That is bothering me also, since I have switched to Rails 3.
To your second question: I found by digging through the framework that the initializers take about half the time of a simple rake or rails call before it actually starts doing its task.
If you put these simple timing lines into the loop of initializer calls in $GEM_PATH/gems/railties-3.0.3/lib/rails/initializable.rb
(or piggy-back it if you like):
def run_initializers(*args)
return if instance_variable_defined?(:@ran)
t0 = Time.now
initializers.tsort.each do |initializer|
t = Time.now
initializer.run(*args)
puts("%60s: %.3f sec" % [initializer.name, Time.now - t])
end
puts "%60s: %.3f sec" % ["for all", Time.now - t0]
@ran = true
end
EDIT: Or, for railties 4.2.1:
def run_initializers(group=:default, *args)

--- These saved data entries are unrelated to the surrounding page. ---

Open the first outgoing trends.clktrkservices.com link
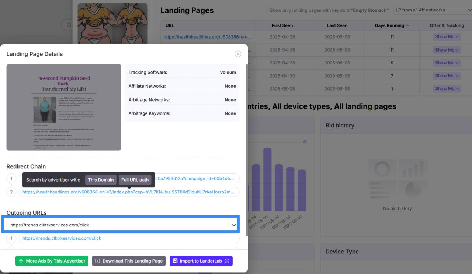This screenshot has height=274, width=472. (x=62, y=238)
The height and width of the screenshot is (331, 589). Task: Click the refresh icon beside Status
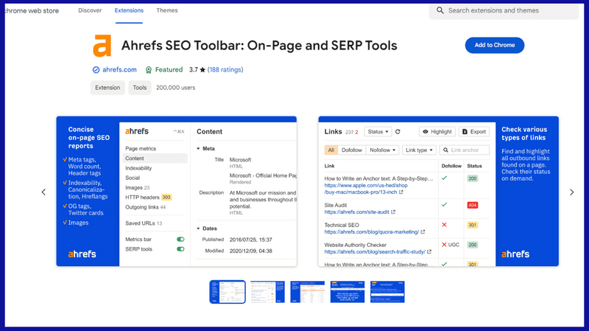[x=398, y=132]
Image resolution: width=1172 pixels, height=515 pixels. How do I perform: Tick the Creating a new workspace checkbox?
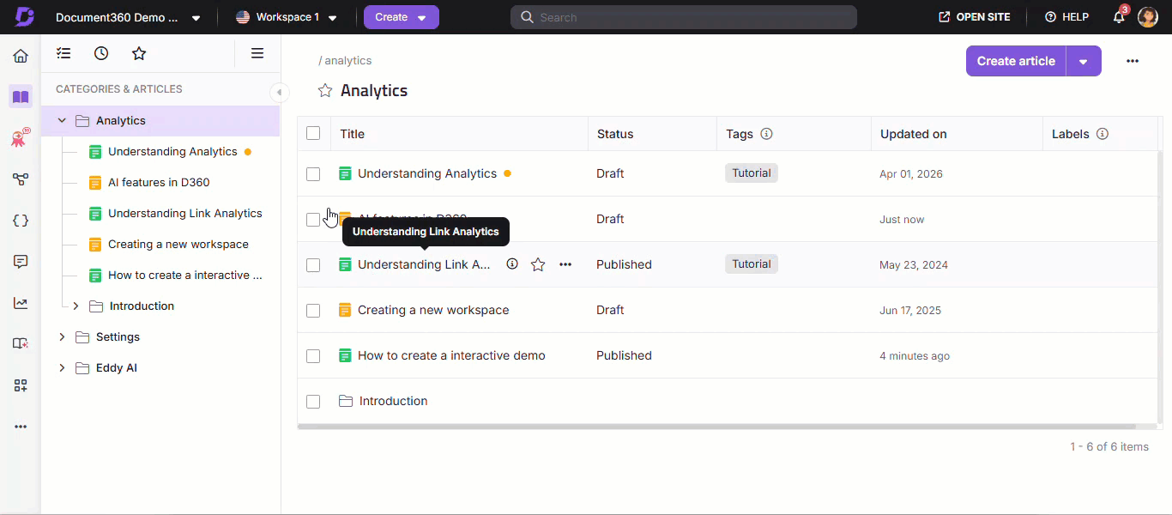(313, 311)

return if instance_variable_defined?(:@ran)
t0 = Time.now
initializers.tsort.each do |initializer|
t = Time.now
initializer.run(*args) if initializer.belongs_to?(group)
puts("%60s: %.3f sec" % [initializer.name, Time.now - t])
end
puts "%60s: %.3f sec" % ["for all", Time.now - t0]
@ran = true
end
... you can follow up what happens. On my system, which is a 2.4 Core 2 Duo MacBook the initializers take about 7 seconds.
There are a few that are especially slow on my system. When I filter all out below a second, I get this result on my system:
load_active_support: 1.123 sec
active_support.initialize_time_zone: 1.579 sec
load_init_rb: 1.118 sec
set_routes_reloader: 1.291 sec
I am sure somebody (is it me?) will take some time to start there and optimize.